British Queen celebrates

Tourism in London may not return to pre-pandemic levels until the middle of the decade, according to new analysis published today by the Mayor of London, Sadiq

Khan. It is estimated that it could take until at least 2025 for domestic and international visitor overnight numbers to return to the levels seen in 2019, with spend predicted to take until 2026 to surpass pre-pandemic levels.

Last year, the number of overnight stays made by tourists to the capital more than halved to 60.8 million with a spend of £3.8 billion, compared to 147.4 million overnight visits and spending of £18.8 billion in 2019. 

Sadiq has urged the Government to come forward with a comprehensive package of measures which provide full business rates relief, extension of the VAT relief scheme, and a substantial increase in direct grant funding to support hospitality, night time and cultural venues who were counting on a rise in income over the Christmas period to help see them through the lean winter months.  

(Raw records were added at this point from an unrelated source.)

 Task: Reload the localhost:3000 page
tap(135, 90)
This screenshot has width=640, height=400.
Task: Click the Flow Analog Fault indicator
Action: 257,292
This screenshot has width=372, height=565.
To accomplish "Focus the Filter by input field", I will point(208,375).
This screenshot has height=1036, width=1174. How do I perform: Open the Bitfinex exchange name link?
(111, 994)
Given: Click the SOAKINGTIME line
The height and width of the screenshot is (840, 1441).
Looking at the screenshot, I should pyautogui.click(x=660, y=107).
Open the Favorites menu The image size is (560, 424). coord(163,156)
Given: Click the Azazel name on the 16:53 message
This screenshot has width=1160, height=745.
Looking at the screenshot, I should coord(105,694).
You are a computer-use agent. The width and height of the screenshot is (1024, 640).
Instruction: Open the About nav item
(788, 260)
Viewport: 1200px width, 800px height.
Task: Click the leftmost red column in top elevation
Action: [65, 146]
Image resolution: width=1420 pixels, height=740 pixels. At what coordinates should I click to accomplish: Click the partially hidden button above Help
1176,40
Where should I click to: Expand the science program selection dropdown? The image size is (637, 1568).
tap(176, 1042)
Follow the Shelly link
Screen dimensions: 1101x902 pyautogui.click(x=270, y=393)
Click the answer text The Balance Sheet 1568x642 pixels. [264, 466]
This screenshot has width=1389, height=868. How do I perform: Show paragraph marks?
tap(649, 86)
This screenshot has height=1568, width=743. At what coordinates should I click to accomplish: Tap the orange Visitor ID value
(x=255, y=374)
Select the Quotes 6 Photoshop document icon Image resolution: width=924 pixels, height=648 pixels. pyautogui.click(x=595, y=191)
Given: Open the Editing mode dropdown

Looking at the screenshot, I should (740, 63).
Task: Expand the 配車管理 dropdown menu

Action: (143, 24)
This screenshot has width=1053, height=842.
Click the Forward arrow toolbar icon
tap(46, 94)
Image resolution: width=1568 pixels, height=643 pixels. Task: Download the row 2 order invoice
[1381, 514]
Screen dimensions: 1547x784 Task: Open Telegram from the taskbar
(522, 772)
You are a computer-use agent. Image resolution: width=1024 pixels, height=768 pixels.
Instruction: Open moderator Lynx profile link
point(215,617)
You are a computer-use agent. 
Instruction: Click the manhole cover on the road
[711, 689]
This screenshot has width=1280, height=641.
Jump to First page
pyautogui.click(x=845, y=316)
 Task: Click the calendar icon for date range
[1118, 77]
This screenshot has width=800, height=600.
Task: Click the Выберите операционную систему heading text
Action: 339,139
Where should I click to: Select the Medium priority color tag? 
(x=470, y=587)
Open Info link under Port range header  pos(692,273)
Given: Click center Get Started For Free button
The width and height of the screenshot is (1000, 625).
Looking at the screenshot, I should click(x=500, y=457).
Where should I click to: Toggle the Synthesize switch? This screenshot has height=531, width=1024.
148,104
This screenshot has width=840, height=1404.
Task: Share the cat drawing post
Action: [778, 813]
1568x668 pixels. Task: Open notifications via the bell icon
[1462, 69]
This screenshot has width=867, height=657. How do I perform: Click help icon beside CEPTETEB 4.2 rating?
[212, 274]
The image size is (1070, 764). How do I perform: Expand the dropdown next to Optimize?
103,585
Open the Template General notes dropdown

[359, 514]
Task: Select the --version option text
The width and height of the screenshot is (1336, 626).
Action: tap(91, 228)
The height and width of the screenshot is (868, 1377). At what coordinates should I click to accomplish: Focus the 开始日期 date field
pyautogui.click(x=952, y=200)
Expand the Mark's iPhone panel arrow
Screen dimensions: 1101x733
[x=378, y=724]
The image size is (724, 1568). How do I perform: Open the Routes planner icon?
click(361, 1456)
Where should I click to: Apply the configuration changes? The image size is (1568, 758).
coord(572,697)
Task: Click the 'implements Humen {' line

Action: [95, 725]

Further data from across the industry highlight just how devastating the spread of the Omicron variant was on Christmas trade:

  • UK Hospitality say that food and drink sales across London were down significantly in the weeks before Christmas with up to a 65 per cent decrease on 2019 in late December.1
  • Data from the New West End Company revealed footfall in the West End was down 33 per cent in December 2021 compared with December 2019, and in the first week of 2022 footfall was down 55 per cent compared with 2019. Footfall dropped significantly during the morning commute hours following the Government introducing Plan B restrictions on 8th December 2021.2
  • Night Time Industries Association found that, on average, night time economy venues in the capital including pubs, bars, restaurants, nightclubs and other venues, each lost on average £46,000 due to cancellations and lost sales during the festive period. More than half of all businesses required to introduce Covid Certification for entry to their premises reported a drop in footfall of more than 40 per cent.3
  • Figures from the Society of London Theatre show that attendances fell dramatically in the second half of the month, down 63 percent with revenue down 60 per cent compared to 2019. The first weeks of 2022 have seen performance numbers slowly rise.4


The Mayor is doing all that he can to support London’s businesses and venues that rely on tourism. Last year, his Let’s Do London domestic tourism campaign brought in an additional £70 million in spending and 280,000 visitors to the capital. Prior to the onset of the Omicron variant and the Covid threat level increasing, Let’s Do London helped drive an increase of 33 per cent in weekday daytime footfall and an increase of 43 per cent in weekend evening footfall between May to November.  As part of his plans to encourage international visitors back into London, Sadiq, London & Partners and the wider tourism industry will launch an international tourism campaign in Spring 2022. 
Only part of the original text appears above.